Some compassion for this psychologically tormented prisoner is clearly in order — but compassion is not the Biden administration’s motive for taking up his case. The DOJ is on a crusade to advance transgenderism, as it more or less admits in its press release, saying the “lawsuit is part of its broader efforts to combat discrimination against individuals with gender dysphoria,” including suing to overturn Tennessee’s law banning trans treatments for minors.
The DOJ’s case against UDOC largely hinges on its novel interpretation of the ADA. That unconstitutional 1990 law explicitly states that the term “disability” does not include “transvestism, transsexualism, pedophilia, exhibitionism, voyeurism, gender identity disorders not resulting from physical impairments, or other sexual behavior disorders.” (Emphasis added.)
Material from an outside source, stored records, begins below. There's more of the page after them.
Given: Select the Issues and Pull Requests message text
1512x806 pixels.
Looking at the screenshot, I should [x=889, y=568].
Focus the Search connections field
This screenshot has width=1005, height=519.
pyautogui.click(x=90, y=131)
The Biden administration, trying to rewrite the law for the supposedly more enlightened times in which we now live, claims that the ADA doesn’t mean what it so clearly says. The ADA “excludes merely being transgender from the statute’s coverage, but does not exclude impairments related to being transgender, such as the clinically significant impairments associated with gender dysphoria, which otherwise satisfy the ADA’s definition of disability,” the DOJ wrote in a January Statement of Interest related to the case of a Georgia prisoner with gender dysphoria.
The DOJ relies heavily on a case in which the Fourth Circuit Court of Appeals ruled that gender dysphoria was distinct from gender-identity disorder and therefore covered by the ADA, basing its decision in part on the fact that the American Psychiatric Association had changed its diagnoses of the two conditions since 1990. The Supreme Court, with Justices Samuel Alito and Clarence Thomas dissenting, declined to hear an appeal of the decision.
“Until and unless another federal circuit finds correctly that a plain reading of the ADA excludes gender identity disorders and gender dysphoria, states — and their affiliated department of corrections — will find themselves at the losing end of demands for ‘gender-affirming care’ on the taxpayer dime,” Heritage Foundation senior legal fellow Sarah Parshall Perry told Fox News.
Prisoners with genuine gender-related psychological problems deserve treatment, albeit not necessarily hormones and surgery. But in a world in which claiming to be transgender is considered the apex of self-actualization, telling fact from fiction in such matters is increasingly difficult. For that, the trans cult and its political allies have only themselves to blame.